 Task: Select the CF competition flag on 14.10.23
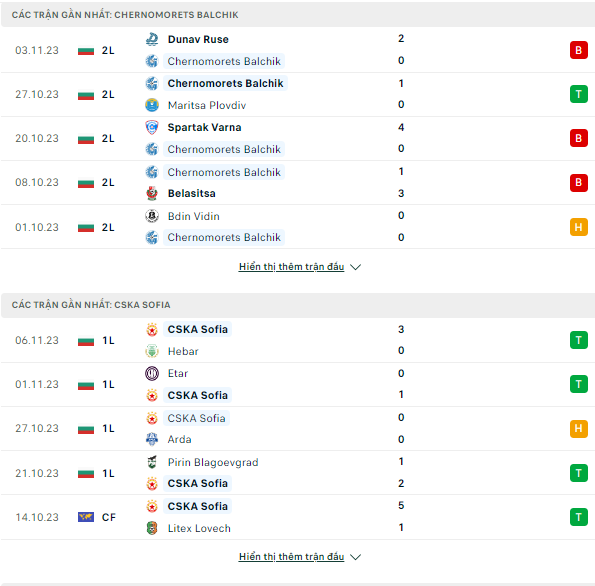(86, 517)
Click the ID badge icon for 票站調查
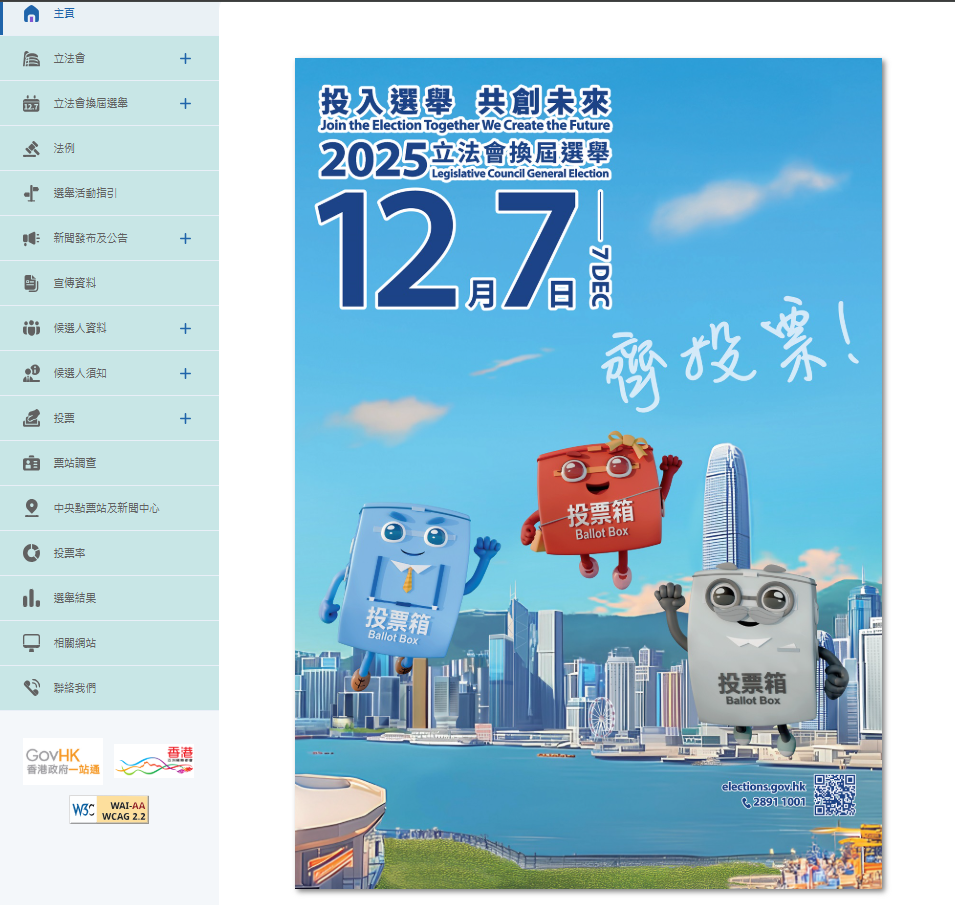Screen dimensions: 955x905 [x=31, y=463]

* * *

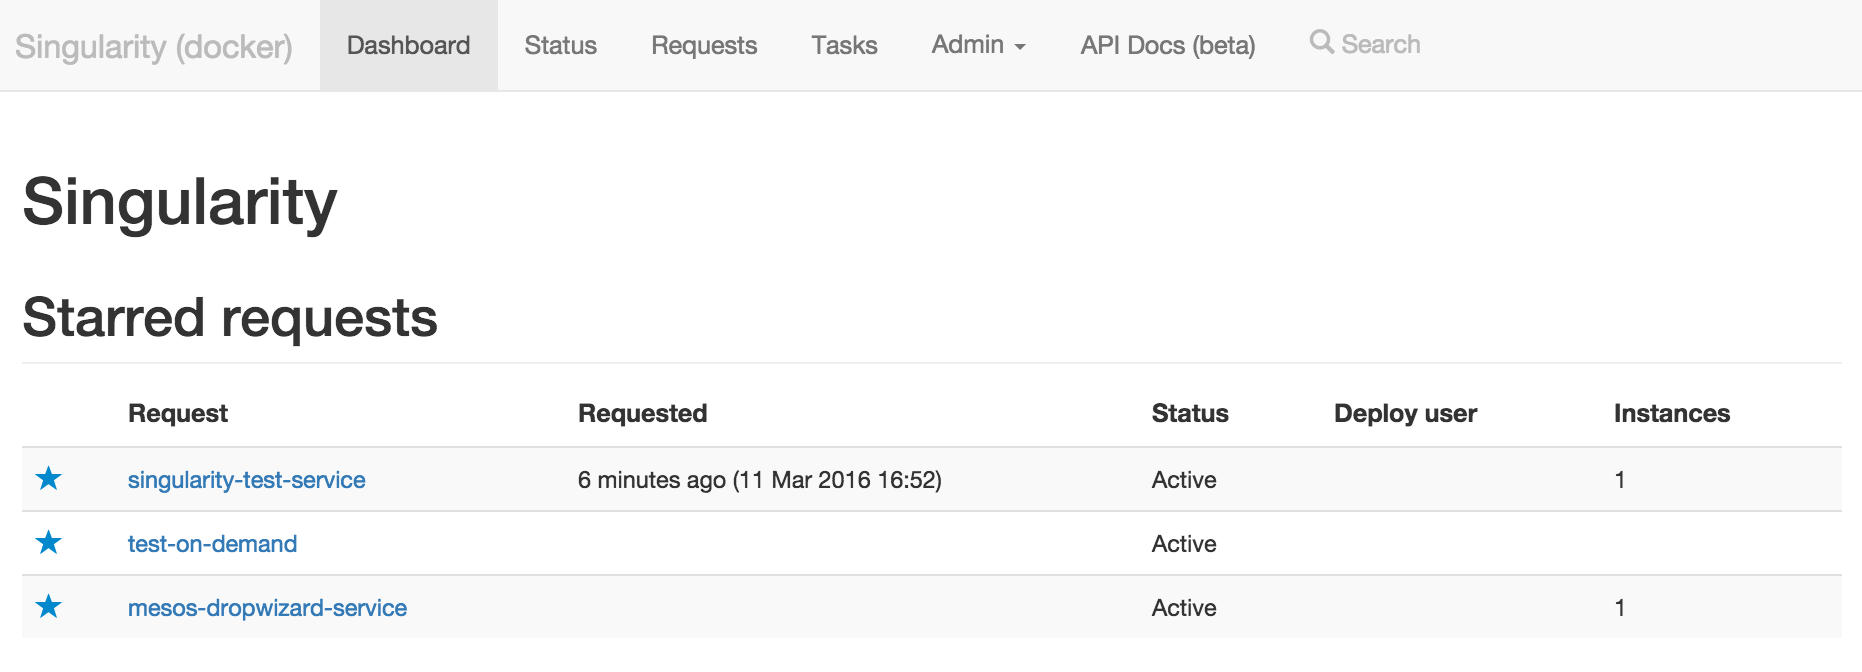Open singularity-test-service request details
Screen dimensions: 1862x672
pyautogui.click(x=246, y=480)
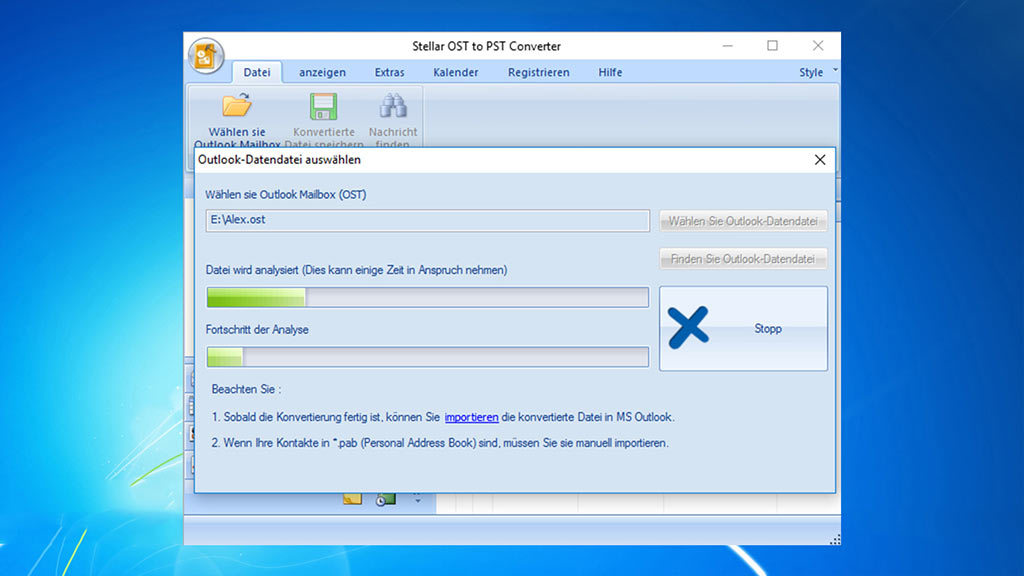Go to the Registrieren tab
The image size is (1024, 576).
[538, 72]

...

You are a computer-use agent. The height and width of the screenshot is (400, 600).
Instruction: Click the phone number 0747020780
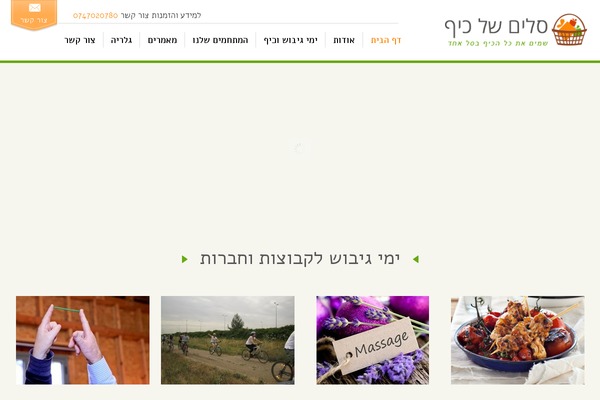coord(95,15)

> [The request]: Turn the lines from the one containing "Task: Select the" through the one containing "Screen dimensions: 955x905 [x=31, y=463]" into a Markdown table with the columns Row and Line text, skipping blank lines and leaving the pictures out.

> [Problem solution]:
| Row | Line text |
|---|---|
| 1 |  Task: Select the CF competition flag on 14.10.23 |
| 2 | (86, 517) |
| 3 | Click the ID badge icon for 票站調查 |
| 4 | Screen dimensions: 955x905 [x=31, y=463] |